## [文字段落]
* * * * * * * * *
阴离子-π相互作用研究进展

doi:10.6023/cjoc202308003

摘要/Abstract

阴离子-π相互作用是主客体化学中的一种非共价引力相互作用. 通常, 芳香族π-系统被认为是富电子的, 可能与负电荷体系间存在排斥作用. 因此, 看似违反常理的阴离子-π相互作用, 自其首次被报道就受到了高度关注, 并迅速在分子识别、催化、自组装、聚集诱导发光材料和新型阴离子受体设计合成等领域展现出了广阔而重要的应用前景. 综述了近10年阴离子-π相互作用在理论计算研究、催化、自组装、受体设计与合成、聚集诱导发光等领域的研究进展, 并对于阴离子-π相互作用在超分子化学领域中的研究与应用进行展望, 为超分子化学研究提供参考.

关键词: 阴离子-π相互作用, 超分子化学, 受体合成, 识别

Anion-π interaction is a non-covalent interaction in host-guest chemistry. In general, aromatic π-systems are regarded as electron rich and may have repulsive interactions with negatively charged systems. Therefore, the anion-π interaction, which seems counterintuitive, has attracted remarkable attention since it was first reported. And surprisingly, it has shown broad and significant potential applications in various fields, including molecular recognition, catalysis, self-assembly, aggregation-induced luminescent materials, and the design and synthesis of novel anionic receptors. This review focuses on the research progress of anion-π interactions in the fields of theoretical studies, catalysis, self-assembly, receptor design and synthesis, and aggregation-induced luminescence in the last decade. Finally, the research and application prospects of anion-π interactions in the field of supramolecular chemistry will be provided.
* * * * * * * * *
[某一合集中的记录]
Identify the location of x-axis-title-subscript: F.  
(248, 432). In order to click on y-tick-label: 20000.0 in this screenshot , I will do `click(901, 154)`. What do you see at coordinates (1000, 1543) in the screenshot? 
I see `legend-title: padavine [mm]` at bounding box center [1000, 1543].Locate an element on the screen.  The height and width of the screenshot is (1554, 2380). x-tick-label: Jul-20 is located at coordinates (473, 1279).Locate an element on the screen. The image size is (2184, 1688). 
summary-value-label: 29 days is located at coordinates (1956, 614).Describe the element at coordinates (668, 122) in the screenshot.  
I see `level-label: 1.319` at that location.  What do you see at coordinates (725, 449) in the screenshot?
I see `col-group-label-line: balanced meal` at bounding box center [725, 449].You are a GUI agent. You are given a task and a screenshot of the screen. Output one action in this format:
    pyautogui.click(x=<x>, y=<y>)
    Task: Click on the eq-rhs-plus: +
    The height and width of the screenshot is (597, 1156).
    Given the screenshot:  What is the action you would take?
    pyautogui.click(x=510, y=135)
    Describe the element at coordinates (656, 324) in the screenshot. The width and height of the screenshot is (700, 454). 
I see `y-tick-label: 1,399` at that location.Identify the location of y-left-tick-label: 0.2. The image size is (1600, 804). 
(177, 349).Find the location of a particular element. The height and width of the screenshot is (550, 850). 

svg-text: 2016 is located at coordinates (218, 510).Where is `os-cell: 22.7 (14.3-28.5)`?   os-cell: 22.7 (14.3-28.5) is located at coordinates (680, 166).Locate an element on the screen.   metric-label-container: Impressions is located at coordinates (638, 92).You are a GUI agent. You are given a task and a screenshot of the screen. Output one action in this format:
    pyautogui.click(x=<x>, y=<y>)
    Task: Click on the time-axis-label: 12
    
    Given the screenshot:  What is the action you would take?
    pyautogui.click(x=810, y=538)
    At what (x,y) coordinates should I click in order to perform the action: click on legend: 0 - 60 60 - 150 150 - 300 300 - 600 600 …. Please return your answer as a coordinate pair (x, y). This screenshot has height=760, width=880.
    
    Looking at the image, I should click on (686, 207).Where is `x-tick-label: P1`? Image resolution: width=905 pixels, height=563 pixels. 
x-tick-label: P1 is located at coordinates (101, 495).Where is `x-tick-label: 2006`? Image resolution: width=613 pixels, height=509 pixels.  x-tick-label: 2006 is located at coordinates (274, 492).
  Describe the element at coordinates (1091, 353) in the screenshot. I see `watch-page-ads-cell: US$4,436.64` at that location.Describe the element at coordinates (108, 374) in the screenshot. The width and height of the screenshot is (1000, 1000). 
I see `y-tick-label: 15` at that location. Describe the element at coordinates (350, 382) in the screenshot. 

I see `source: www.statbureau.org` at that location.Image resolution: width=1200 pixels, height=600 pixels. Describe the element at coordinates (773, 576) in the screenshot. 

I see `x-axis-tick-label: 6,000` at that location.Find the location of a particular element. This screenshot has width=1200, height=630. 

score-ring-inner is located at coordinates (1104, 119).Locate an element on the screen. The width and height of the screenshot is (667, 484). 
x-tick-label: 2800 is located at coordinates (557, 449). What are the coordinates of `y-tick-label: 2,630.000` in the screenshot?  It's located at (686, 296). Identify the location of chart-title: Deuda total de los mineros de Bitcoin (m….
* * * * * * * * *
## [书面任务]
接着关于阴离子-π相互作用研究进展的那段文字的最后一句往下续写。 这份列表在此用不到。

## [书面回答]
Key words: anion-π interactions, supramolecular chemistry, receptor synthesis, recognition

引用此文

张晓, 胡密霞, 杜艳青, 梁凤英, 张笑迎, 额尔敦. 阴离子-π相互作用研究进展[J]. 有机化学, 2024, 44(4): 1181-1196.

Xiao Zhang, Mixia Hu, Yanqing Du, Fengying Liang, Xiaoying Zhang, Chaolu Eerdun. Research Progress on Anion-π Interactions[J]. Chinese Journal of Organic Chemistry, 2024, 44(4): 1181-1196.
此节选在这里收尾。